The goal of this project is to evaluate the strengths and weaknesses of the deep learning approach in comparison to ABC and variational inference. Specifically, we aim to assess how efficiently and accurately it approximates the target density as model dimensionality or data size increases, and to quantify potential gains in computational speed.

Expertise and Skill Sets of Interest: The project requires (1) proficiency in Python, (2) experience using PyTorch or TensorFlow to implement convolutional, recurrent, or transformer-based neural network techniques, and (3) knowledge of high-performance computing (ICDS Roar Collab).

Expectations and Tasks: We seek a post-comprehensive-exam graduate student or postdoctoral researcher with training in Statistics or a related field (e.g., Applied Mathematics, Computer Science or Information Sciences and Technology) to: (1) generate simulated datasets from a model with an intractable or computationally expensive likelihood function, (2) fit suitable neural network models to each simulated dataset to produce output feature vectors (per simulation), and (3) conduct a binary neural network classification using the resulting feature vectors as a training set, with binary labels designed to yield an approximate likelihood function.

Level of Effort: 50% RA-ship for one semester during the academic year 2025–26. This project cannot cover tuition, so graduate students will need an additional funding source for tuition costs. Alternatively, the project may be pursued as a primary effort during summer 2026 (100% summer RA-ship), which does not require tuition coverage.

Outcomes: Successfully completing the tasks outlined above will make a significant contribution to Dr. Tak’s research group. The results will provide a foundation for various applications in astronomy, such as (1) modeling multi-band time-series data and (2) estimating black hole masses via reverberation mapping. They may also serve as preliminary results for external funding proposals to agencies such as NASA ROSES or NSF AAG.
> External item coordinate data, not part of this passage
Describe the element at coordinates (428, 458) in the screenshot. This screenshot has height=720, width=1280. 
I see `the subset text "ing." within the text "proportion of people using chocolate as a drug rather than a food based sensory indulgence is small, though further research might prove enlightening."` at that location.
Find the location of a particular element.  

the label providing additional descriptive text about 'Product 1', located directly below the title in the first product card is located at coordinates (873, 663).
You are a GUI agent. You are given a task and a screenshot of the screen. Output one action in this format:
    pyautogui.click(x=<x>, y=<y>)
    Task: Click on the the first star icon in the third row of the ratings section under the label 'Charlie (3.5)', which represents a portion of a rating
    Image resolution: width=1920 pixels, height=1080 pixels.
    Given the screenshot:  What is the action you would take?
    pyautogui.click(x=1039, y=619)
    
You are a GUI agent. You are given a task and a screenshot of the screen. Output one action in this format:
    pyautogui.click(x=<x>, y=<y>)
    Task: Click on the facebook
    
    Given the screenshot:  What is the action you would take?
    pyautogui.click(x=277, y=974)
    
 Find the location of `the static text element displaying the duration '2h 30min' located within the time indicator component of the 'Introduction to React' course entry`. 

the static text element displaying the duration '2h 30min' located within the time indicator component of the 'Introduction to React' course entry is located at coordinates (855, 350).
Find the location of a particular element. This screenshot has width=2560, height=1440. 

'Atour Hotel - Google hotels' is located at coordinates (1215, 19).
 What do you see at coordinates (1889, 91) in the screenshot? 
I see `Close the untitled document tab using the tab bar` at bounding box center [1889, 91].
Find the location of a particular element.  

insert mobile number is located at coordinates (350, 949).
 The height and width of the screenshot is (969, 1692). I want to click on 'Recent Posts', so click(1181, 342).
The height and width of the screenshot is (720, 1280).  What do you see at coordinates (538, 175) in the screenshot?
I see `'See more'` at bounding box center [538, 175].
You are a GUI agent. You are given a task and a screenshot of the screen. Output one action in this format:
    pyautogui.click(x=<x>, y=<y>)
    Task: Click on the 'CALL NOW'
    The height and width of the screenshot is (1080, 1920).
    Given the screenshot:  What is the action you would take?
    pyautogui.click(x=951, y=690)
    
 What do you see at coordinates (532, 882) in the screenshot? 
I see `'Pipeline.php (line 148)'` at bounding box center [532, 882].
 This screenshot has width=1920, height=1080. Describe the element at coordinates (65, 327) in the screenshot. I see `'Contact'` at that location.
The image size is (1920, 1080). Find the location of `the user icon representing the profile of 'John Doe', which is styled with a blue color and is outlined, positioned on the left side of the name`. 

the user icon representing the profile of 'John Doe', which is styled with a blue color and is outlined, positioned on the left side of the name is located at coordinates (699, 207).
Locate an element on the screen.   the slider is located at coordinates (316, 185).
Principal Investigator: Dr. Hyungsuk Tak (Statistics, Astronomy & Astrophysics, ICDS)

Relevant ICDS Hub: Data Sciences

Relevant ICDS Centers: Center for Astrostatistics & Astroinformatics

Connection to ICDS: This project addresses computational challenges in likelihood-based inference, particularly as more complex models lead to increasingly intractable likelihood functions and larger datasets make likelihood evaluations more expensive. The project requires intensive multicore computation for training neural networks and substantial storage for simulated datasets. ICDS Roar Collab will be the primary platform for computation and storage. If the project achieves results warranting external funding, ICDS computational resources will be included in future funding proposals.